Nasce così, in Via dei Monasteri, oggi Via XXIV Maggio, il primo nucleo del Monte di Pietà, i cui resti possiamo ammirare tutt’ora, all’incrocio con Via della Munizione, assieme a quelli della chiesa di Nostra Donna della Pietà, sede dell’Arciconfraternita. Il complesso monumentale si articola su più livelli e assume l’aspetto odierno in un periodo di quasi due secoli. Nel 1616, infatti, gli Azzurri decidono di ampliare la sede del Monte di Pietà e affidano l’incarico all’architetto Natale Masuccio, ex gesuita. È suo il progetto del palazzo, la cui architettura maestosa conserva i lineamenti classicheggianti tipici del manierismo toscano, stile molto in voga a Messina grazie all’influenza del Calamech e del Montorsoli, ma rivela già, nel sapiente gioco di chiaroscuri, di pieni e di vuoti, la transizione verso i fasti scenografici del primo Barocco. Purtroppo, Masuccio non poté ammirare la sua opera completa, perché morì qualche anno dopo, mentre i lavori erano fermi ancora alle fondamenta, per via di beghe giudiziarie col vicinato; la costruzione riprenderà diversi anni dopo, nel 1648, e sarà ultimata solo nel Settecento inoltrato con la costruzione del primo piano dell’edificio, distrutto poi dal sisma del 1908.

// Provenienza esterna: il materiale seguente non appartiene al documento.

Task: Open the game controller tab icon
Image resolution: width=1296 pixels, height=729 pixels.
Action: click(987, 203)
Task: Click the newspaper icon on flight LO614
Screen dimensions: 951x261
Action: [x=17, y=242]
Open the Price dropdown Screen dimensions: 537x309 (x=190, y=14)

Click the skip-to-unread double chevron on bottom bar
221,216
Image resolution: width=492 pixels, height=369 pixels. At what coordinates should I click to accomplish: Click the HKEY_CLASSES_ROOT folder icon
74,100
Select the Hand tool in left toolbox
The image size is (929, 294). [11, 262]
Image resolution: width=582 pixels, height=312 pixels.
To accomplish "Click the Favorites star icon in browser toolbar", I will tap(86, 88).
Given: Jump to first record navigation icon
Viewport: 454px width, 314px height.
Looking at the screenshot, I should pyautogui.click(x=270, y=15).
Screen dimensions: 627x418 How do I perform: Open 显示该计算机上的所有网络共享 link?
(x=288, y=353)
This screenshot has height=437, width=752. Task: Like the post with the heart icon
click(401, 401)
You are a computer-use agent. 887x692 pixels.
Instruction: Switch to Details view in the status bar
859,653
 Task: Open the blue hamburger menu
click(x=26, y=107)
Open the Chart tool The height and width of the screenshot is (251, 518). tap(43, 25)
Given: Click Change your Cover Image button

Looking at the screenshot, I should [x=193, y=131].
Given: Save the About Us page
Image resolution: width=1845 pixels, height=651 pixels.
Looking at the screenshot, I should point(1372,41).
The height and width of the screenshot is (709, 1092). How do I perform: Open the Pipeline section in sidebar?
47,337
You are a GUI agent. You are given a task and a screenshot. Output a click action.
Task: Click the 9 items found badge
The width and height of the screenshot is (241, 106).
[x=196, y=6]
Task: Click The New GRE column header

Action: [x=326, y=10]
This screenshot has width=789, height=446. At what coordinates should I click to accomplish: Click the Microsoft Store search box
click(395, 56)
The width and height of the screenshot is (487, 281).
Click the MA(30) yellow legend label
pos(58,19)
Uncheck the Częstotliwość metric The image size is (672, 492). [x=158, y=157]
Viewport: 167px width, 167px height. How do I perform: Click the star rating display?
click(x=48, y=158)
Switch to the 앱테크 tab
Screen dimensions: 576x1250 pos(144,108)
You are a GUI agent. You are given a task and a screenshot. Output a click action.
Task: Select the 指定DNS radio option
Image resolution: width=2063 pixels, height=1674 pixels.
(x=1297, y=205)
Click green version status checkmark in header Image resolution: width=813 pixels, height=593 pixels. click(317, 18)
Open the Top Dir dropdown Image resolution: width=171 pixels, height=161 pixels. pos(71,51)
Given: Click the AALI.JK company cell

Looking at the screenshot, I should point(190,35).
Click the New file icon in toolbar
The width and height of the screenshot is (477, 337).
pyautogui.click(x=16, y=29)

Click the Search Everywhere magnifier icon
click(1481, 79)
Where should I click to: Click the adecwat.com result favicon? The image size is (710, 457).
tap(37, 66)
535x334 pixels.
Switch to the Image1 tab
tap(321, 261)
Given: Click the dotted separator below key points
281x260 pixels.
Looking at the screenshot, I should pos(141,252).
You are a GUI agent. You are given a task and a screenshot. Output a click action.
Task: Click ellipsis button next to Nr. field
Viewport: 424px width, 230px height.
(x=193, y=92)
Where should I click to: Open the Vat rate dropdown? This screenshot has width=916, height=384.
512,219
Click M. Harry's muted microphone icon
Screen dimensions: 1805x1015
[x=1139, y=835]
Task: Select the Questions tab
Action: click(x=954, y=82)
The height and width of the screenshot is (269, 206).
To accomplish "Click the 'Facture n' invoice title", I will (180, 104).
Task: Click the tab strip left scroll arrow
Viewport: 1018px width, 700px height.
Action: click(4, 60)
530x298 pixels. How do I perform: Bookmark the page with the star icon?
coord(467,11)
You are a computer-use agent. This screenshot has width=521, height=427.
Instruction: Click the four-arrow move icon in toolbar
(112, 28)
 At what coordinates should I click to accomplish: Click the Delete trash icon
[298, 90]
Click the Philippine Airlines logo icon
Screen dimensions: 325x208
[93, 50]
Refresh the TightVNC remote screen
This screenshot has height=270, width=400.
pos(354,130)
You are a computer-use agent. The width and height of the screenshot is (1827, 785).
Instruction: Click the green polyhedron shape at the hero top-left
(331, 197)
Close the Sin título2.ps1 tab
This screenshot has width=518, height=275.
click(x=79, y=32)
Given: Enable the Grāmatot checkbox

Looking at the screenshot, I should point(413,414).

Entrati nell’edificio, e superato il breve corridoio centrale, su cui si aprono gli ambienti interni laterali, si raggiunge un ampio loggiato a tre archi, che a destra dà sulla rampa d’accesso al piano superiore e a sinistra offre alla vista una piccola fontana raffigurante un putto che cavalca un delfino. A catturare immediatamente lo sguardo è però la grandiosa corte interna, chiusa anteriormente dalla scenografica scalinata che porta all’ingresso della chiesa di Nostra Donna della Pietà. L’intero complesso fu costruito nel 1741, per commemorare i 200 anni di esistenza della Confraternita; l’impianto della scalea, progettato da Antonino Basile e Placido Campolo, interpreta con eleganza il gusto tardo-barocco per la teatralità con i suoi giochi di concavità e convessità. Fulcro della struttura è la Fontana dell’Abbondanza, posizionata al centro della scalinata, opera dello scultore Ignazio Buceti, che qui personifica l’Abbondanza in una giovane donna con una mano sulla cornucopia piena d’oro, simbolo di fertilità, e l’altra sul seno prosperoso: un segno di buon auspicio per un futuro migliore, rivolto ai meno fortunati che erano costretti a rivolgersi ai prestiti del Monte di Pietà.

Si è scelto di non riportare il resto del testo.